*WHAT IS REQUIRED*: Leave out the pictures, and copy exactly the lines from the line with "Task: Select the Brand label cell" through the last line of the data below.

*Items from a dataset*:
--------

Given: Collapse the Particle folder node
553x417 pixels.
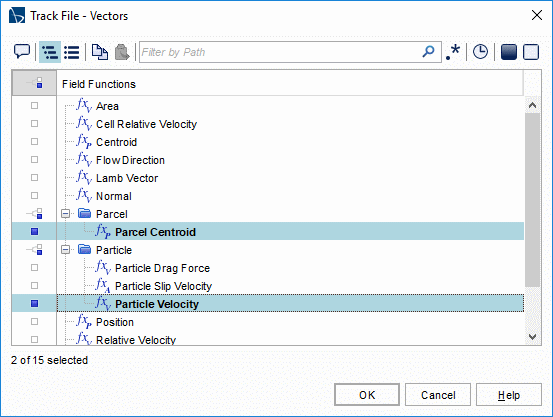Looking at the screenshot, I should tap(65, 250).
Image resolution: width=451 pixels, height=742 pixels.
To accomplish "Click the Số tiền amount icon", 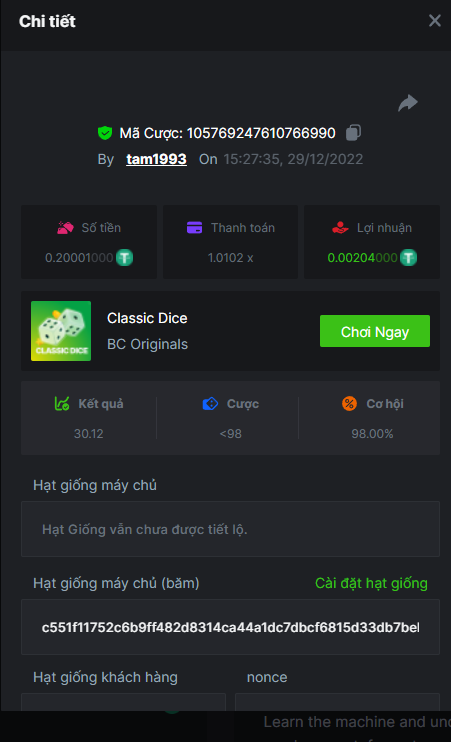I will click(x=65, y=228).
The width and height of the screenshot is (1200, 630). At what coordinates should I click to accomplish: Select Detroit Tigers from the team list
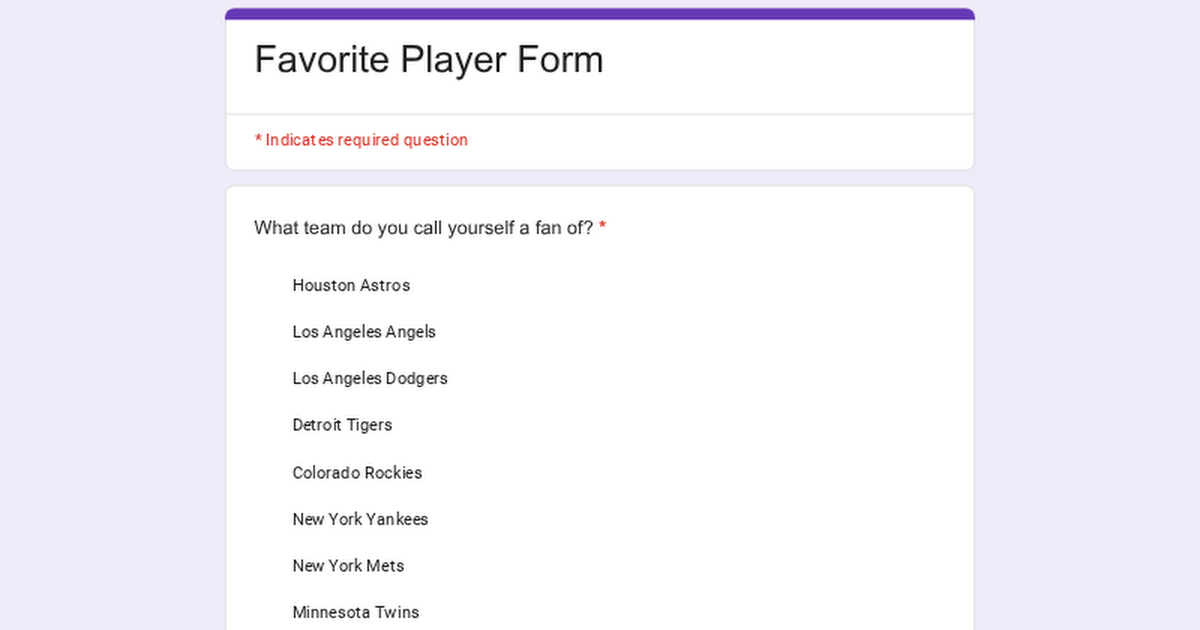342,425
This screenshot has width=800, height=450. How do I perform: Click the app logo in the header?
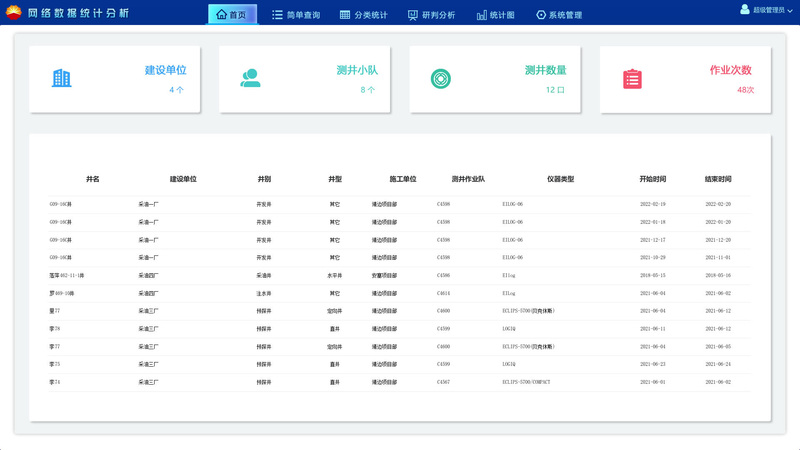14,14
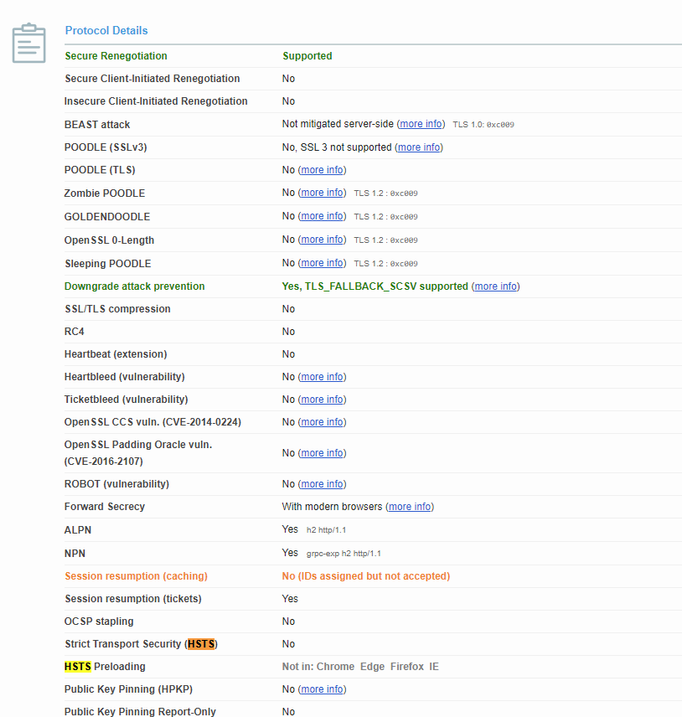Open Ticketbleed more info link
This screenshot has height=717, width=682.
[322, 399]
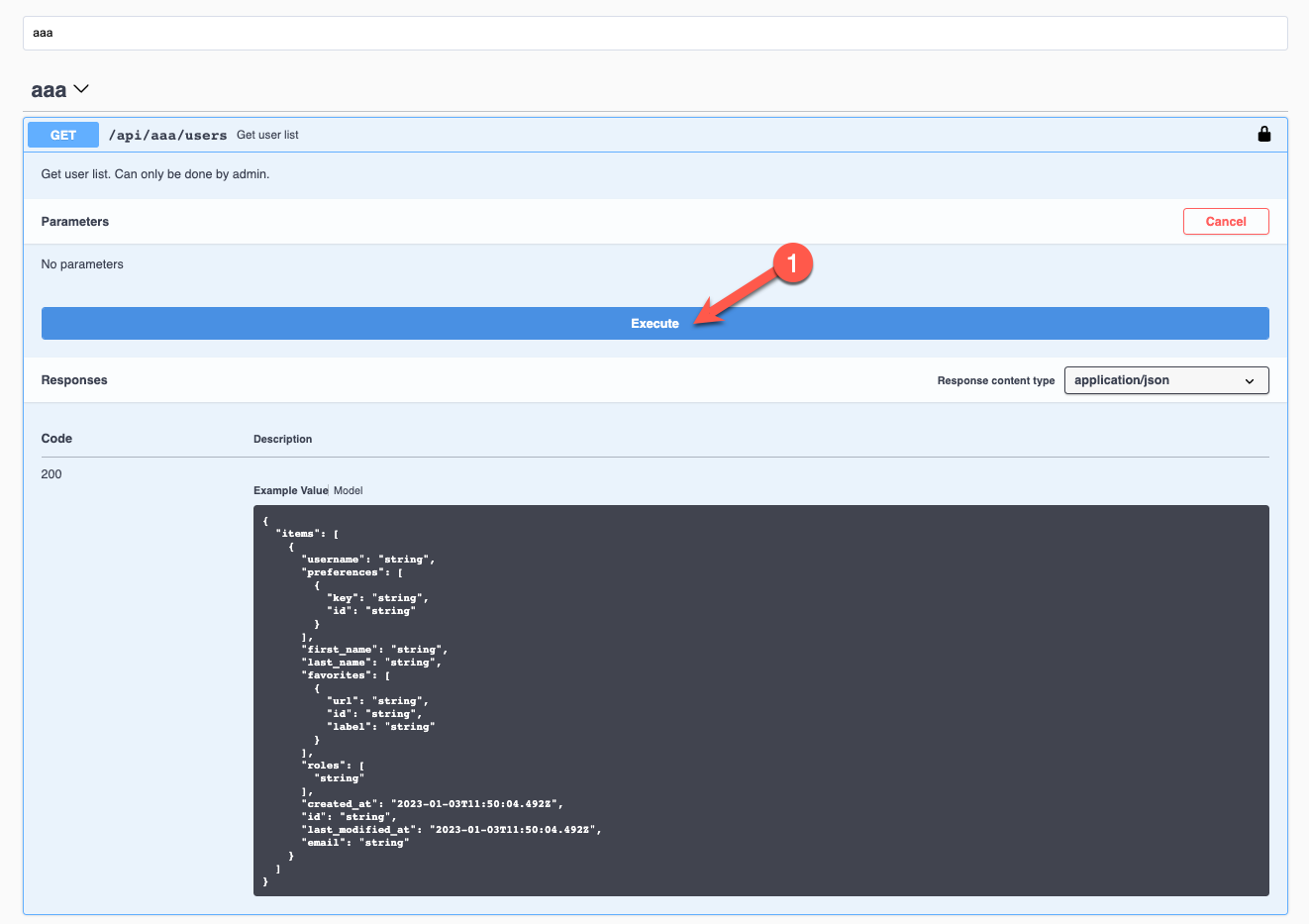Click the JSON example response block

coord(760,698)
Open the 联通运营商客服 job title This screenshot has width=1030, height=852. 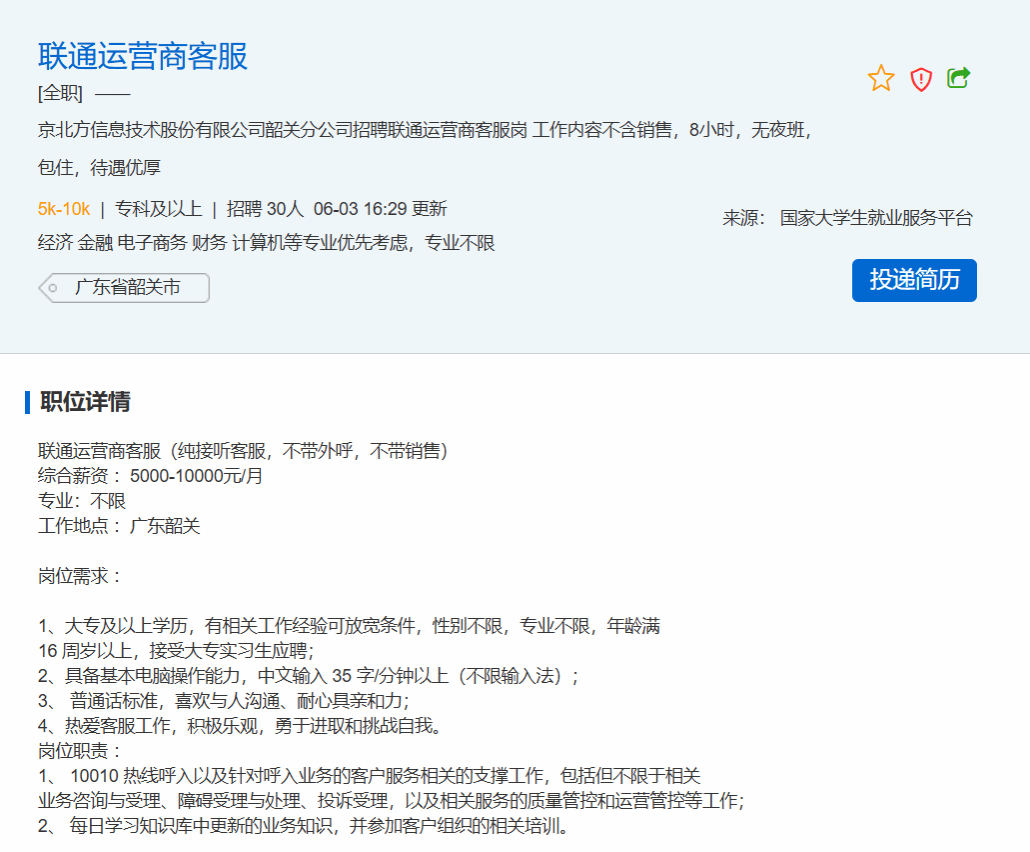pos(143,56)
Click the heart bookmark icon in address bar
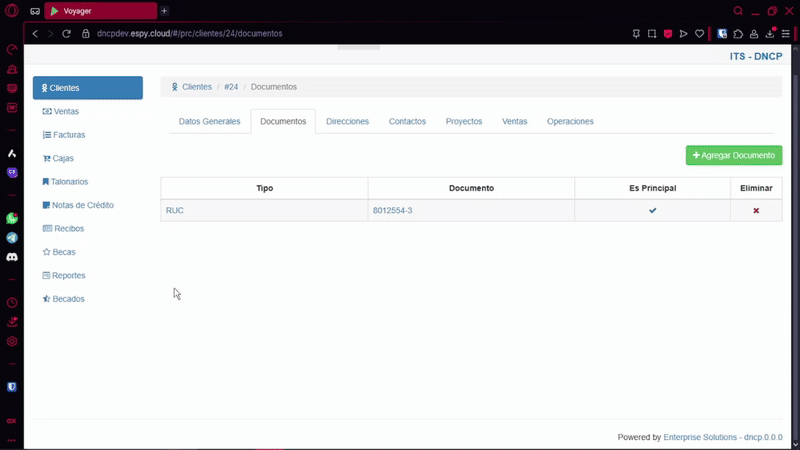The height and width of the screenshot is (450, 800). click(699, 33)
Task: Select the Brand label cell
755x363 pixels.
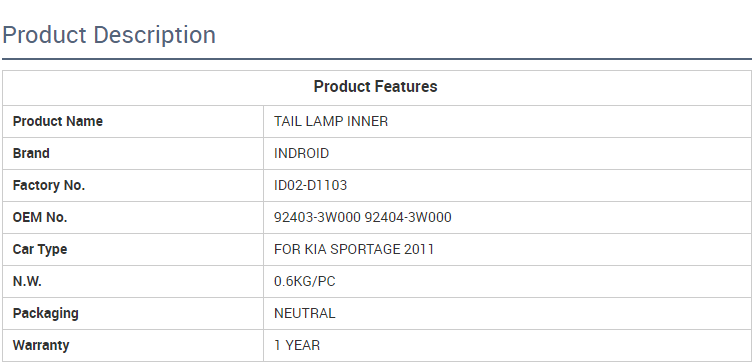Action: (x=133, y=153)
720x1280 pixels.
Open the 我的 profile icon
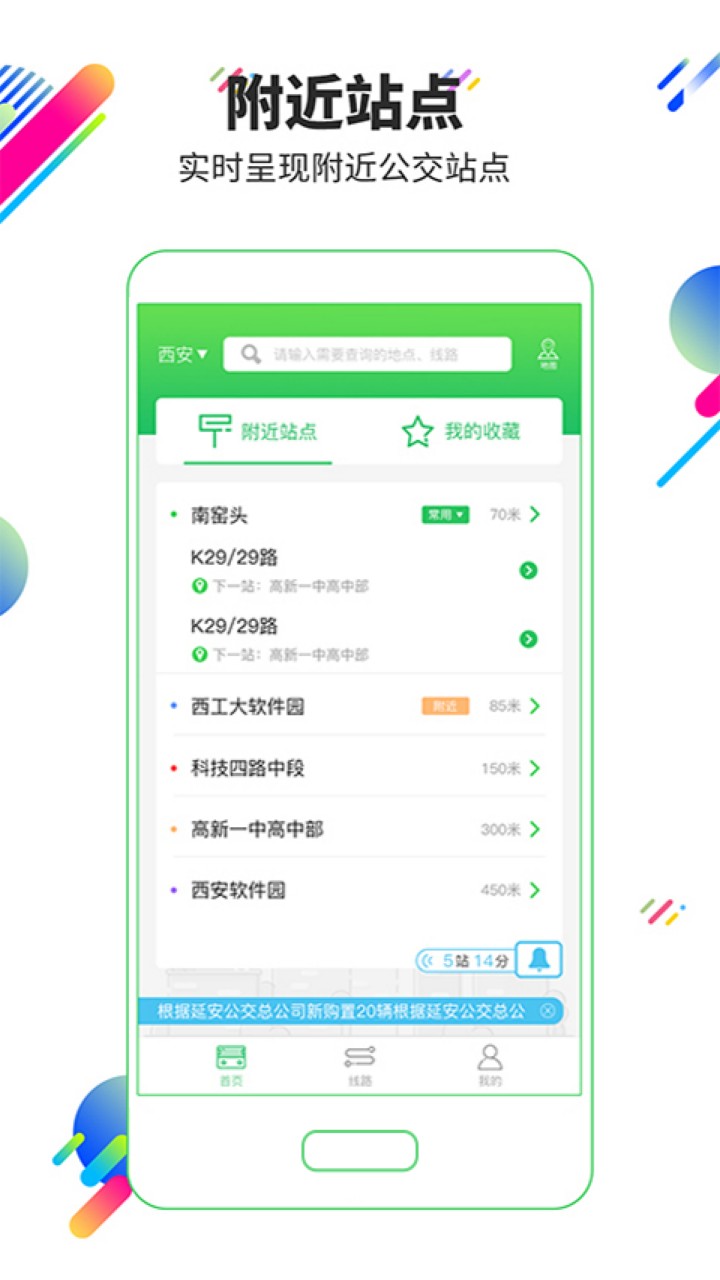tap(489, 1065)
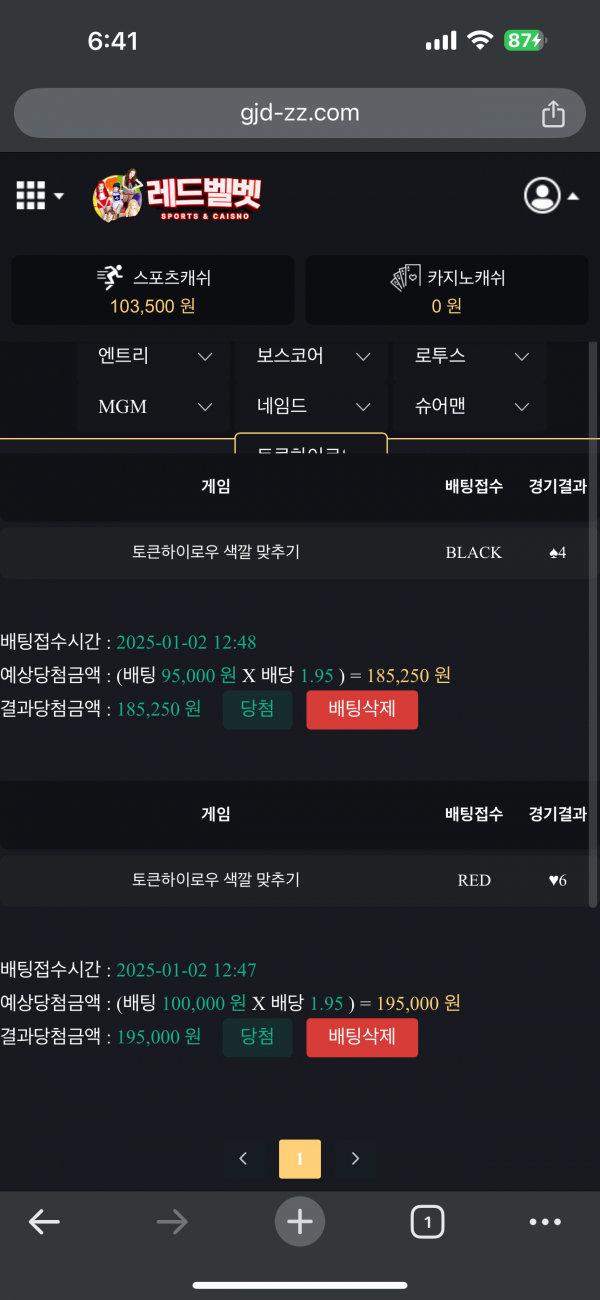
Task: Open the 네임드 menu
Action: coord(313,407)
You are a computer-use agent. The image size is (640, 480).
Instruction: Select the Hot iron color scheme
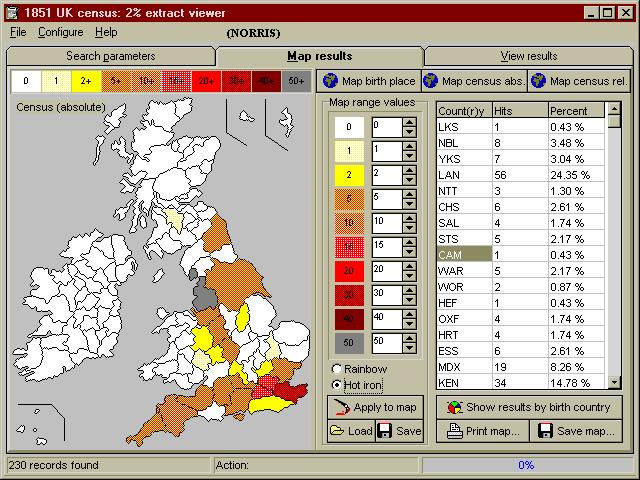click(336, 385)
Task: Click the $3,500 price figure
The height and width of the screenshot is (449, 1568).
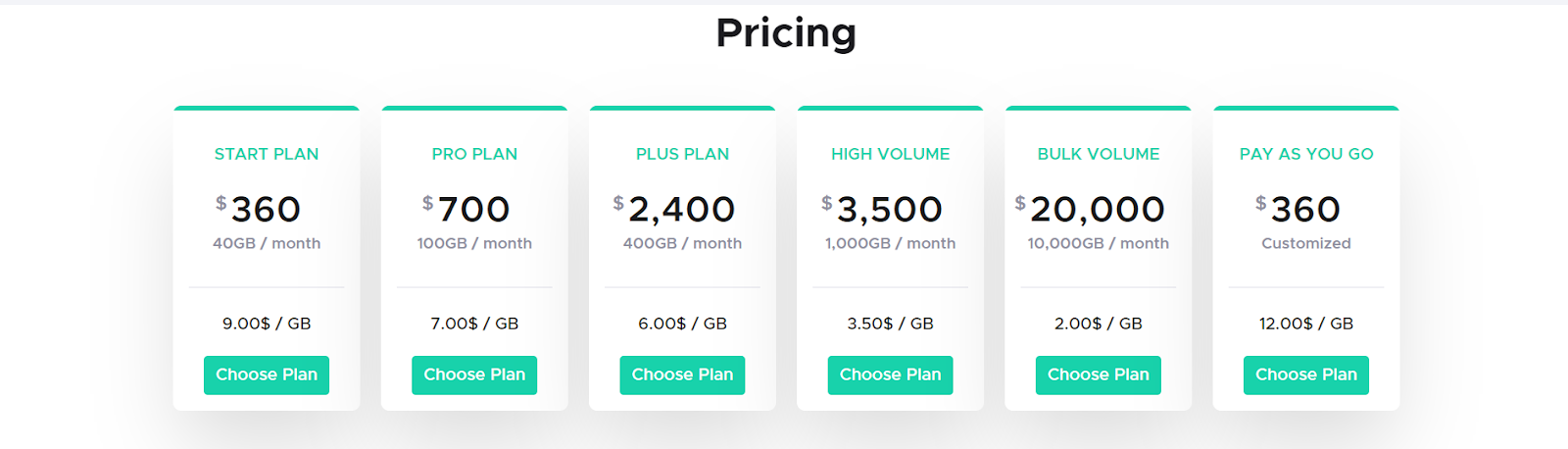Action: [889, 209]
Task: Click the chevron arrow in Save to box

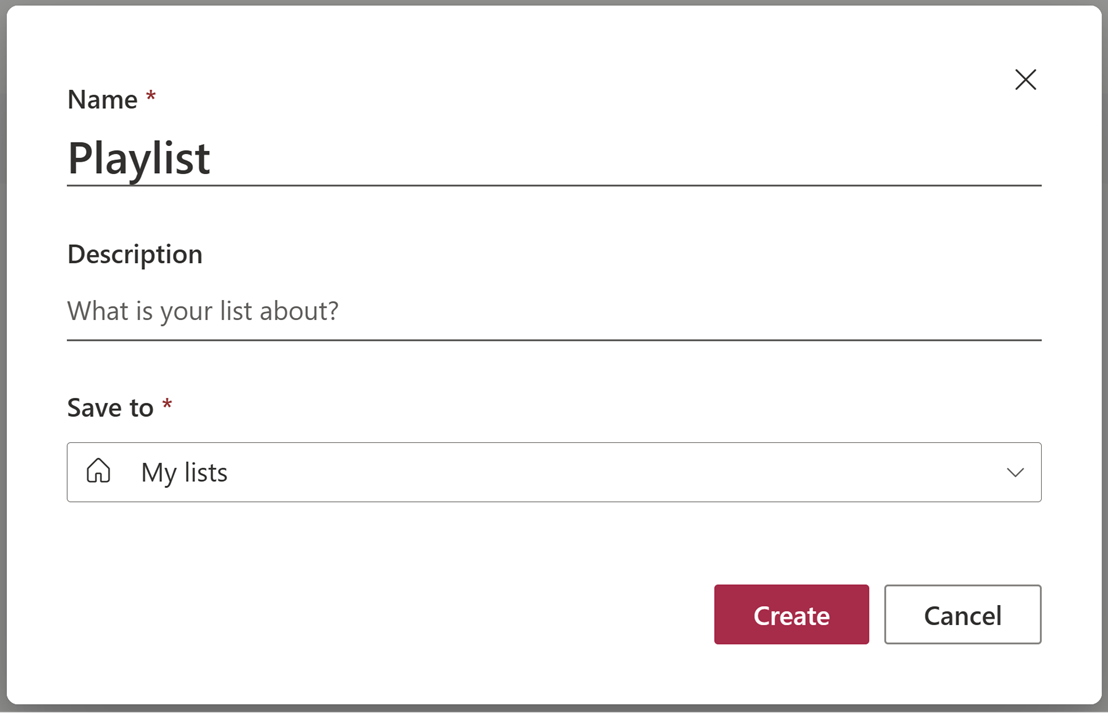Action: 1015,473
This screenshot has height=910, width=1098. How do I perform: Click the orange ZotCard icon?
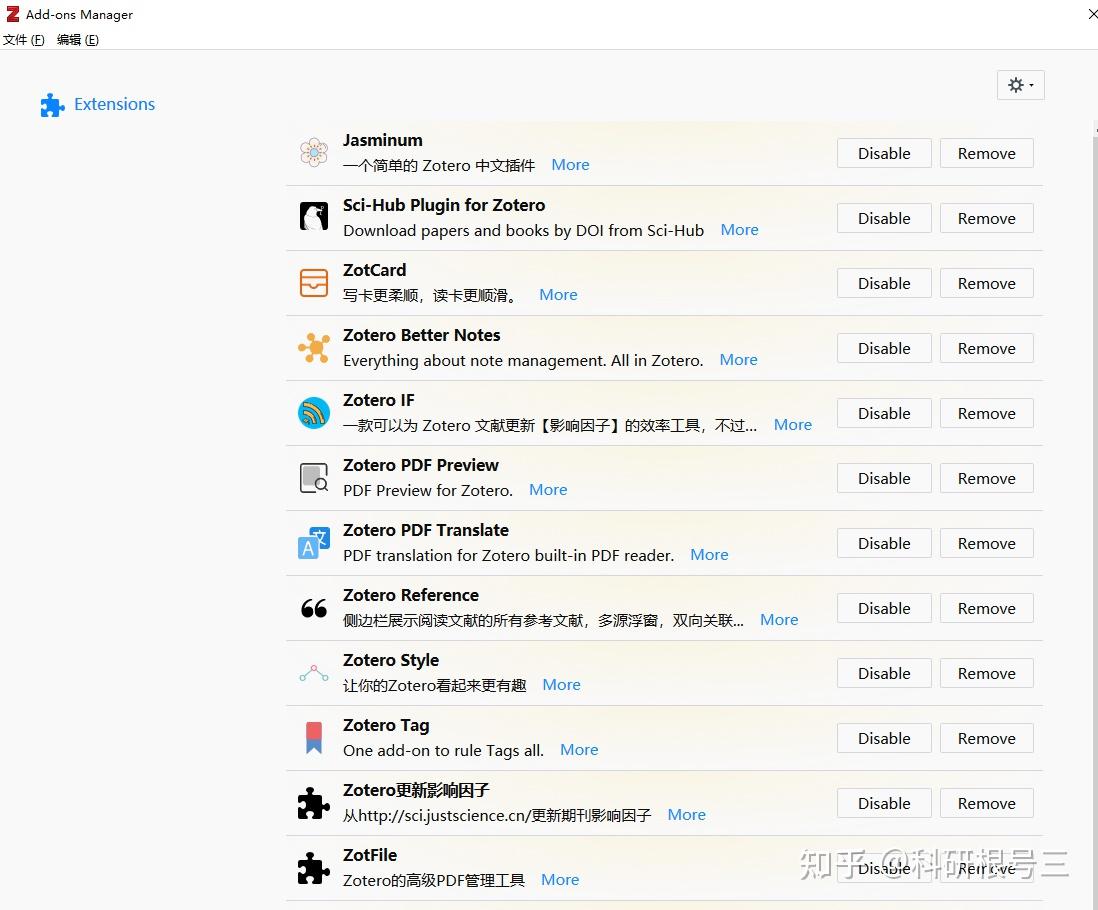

--------

*SOLUTION TO THIS TASK*:
Task: Select the Brand label cell
755x363 pixels.
Action: (x=133, y=153)
720x1280 pixels.
Open the 我的 profile icon
tap(489, 1065)
Task: Open the 네임드 menu
Action: coord(313,407)
You are a computer-use agent. The image size is (640, 480).
Instruction: Select the Hot iron color scheme
click(336, 385)
Task: Click the $3,500 price figure
The height and width of the screenshot is (449, 1568).
Action: [889, 209]
Task: Click the chevron arrow in Save to box

Action: 1015,473
This screenshot has height=910, width=1098. How do I perform: Click the orange ZotCard icon?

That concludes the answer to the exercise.